Three other platforms for Hemmins also revolve around equity, including equal pay for equal work for women.

“I think it’s wrong that a woman doing the same job gets 73 cents on a dollar that a man would, so that’s an issue for me,” she said. “Also just getting more women in office. I think Mississippians would be well-served to have more women representing us in Jackson. A third platform that is really important to me is a living wage. There are too many Mississipians that work multiple jobs and still can’t afford quality health care or decent housing, and it just seems wrong to me that hard-working Mississippians still live in severe poverty.”
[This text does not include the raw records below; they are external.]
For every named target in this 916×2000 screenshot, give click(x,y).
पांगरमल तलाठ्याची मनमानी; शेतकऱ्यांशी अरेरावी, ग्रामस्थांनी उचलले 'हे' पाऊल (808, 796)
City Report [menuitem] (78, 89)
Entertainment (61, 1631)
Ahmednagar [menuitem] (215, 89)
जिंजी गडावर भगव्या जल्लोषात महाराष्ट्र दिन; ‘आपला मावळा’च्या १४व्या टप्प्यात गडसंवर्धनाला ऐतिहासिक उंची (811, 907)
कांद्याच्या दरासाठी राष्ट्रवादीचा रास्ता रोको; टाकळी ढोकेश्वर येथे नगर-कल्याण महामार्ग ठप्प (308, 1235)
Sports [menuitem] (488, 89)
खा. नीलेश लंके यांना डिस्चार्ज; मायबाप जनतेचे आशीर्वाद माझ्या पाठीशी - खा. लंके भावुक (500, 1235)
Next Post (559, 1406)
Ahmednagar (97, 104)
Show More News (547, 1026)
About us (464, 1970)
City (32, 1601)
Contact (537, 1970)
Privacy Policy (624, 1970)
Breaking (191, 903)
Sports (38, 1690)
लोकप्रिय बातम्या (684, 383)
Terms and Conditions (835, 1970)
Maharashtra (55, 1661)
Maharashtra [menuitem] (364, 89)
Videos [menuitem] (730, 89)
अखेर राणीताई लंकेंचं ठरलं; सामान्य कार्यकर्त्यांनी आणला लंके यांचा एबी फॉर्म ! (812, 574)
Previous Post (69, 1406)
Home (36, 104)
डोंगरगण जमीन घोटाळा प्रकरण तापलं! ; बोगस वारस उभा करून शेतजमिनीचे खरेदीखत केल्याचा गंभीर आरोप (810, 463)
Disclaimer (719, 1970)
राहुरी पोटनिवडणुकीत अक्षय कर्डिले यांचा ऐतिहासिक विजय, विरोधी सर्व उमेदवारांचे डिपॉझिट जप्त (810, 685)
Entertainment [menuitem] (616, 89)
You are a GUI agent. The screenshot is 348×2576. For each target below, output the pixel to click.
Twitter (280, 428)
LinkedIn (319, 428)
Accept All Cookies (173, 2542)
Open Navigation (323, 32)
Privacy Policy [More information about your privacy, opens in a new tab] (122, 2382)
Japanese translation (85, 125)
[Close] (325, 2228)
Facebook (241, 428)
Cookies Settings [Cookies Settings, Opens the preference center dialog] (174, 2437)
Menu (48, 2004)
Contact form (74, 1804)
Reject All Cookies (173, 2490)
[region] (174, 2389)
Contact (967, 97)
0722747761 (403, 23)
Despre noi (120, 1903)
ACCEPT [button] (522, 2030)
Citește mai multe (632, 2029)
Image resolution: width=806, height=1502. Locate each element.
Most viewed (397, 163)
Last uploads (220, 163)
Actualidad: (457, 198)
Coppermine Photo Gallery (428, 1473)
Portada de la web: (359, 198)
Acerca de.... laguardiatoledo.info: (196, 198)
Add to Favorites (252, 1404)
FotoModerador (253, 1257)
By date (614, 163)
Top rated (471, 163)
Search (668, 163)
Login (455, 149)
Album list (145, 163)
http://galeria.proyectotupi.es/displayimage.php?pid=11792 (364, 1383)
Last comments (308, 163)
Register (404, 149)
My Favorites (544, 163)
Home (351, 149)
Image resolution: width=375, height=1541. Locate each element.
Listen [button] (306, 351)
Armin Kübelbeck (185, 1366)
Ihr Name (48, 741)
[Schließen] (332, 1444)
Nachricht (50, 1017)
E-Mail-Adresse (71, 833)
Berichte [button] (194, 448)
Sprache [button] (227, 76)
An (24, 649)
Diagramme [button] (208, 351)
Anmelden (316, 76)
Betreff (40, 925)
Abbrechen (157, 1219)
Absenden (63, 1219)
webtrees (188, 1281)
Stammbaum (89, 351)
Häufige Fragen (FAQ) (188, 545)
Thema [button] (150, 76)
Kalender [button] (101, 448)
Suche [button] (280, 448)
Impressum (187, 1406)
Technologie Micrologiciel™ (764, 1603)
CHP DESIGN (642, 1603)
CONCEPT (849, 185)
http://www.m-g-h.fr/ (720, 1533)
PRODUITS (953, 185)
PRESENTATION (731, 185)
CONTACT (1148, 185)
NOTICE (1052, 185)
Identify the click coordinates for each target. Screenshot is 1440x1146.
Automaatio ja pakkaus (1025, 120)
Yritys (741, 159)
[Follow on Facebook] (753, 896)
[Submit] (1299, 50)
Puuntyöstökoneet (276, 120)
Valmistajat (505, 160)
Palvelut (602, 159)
Hemmins is no stranger to politics. While she has not held a seat in Jackson before, she helped lead the “No on 26” campaign against the Personhood Initiative in 2011, advocated for evidence-based sex education in 2012 and is the chairwoman of the Lafayette County Democratic Party and serves on the state executive committee.

“When I was in college I was a victim of a violent crime, a survivor of a violent crime, where I was abducted, raped and shot twice as I escaped,” she said.

“Surviving that just made advocating for what’s right in the world really important to me. It made me realize how much other people meant to me. Just made me realize how important a community is and how everyone is attached to one another.”

Hemmins stressed that she is not a career politician, that her campaign donations have been from individuals and that she is “beholden to the people who are trying to get me elected, and that the people of District 12 can use a representative that they can count on and they know where I stand on issues and I’m not going to flip-flop.”

She said while campaigning throughout Lafayette County the majority of the conversation has been on education, with a few people talking about the state flag. She said people are not happy about the state being last on national charts.

“Being the worst state for childhood poverty and the worst for poverty overall, I think education funding is the key to fixing so many of our problems,” she said and would like to see the elimination of charter schools and see a state-mandated pre-kindergarten enacted to combat some of the state’s woes.

“Our schools are the economic engines of our community and when you have a healthy, vibrant school, you have a healthy, vibrant community, and that’s why Oxford is the way it is — that’s what draws so many people to Oxford, Hemmins said. “The communities where you see the schools become segregated, unfunded and the tax base can’t fill the gaps, the communities suffer and you don’t have as much business, real estate.”

She said a lot of people aren’t aware of how bad the education and poverty situation is in the rest of the state and how badly 42 is needed. She said, too, 42 “is not changing the law, it is just giving us teeth to enforce the law.”

By law Mississippi’s constitution only guarantees a free education. Hemmins said that is not up to par with other states that mandate an “efficient, effective or quality” school system, and that’s another thing 42 tries to improve.

“When I moved here 22 years ago I just quickly realized this was where I wanted to come home and I intended to stay here indefinitely,” she said, and do that she is going to defend public schools and encourage people to get out and vote, because “their vote means something because races like this can be decided by so few votes.”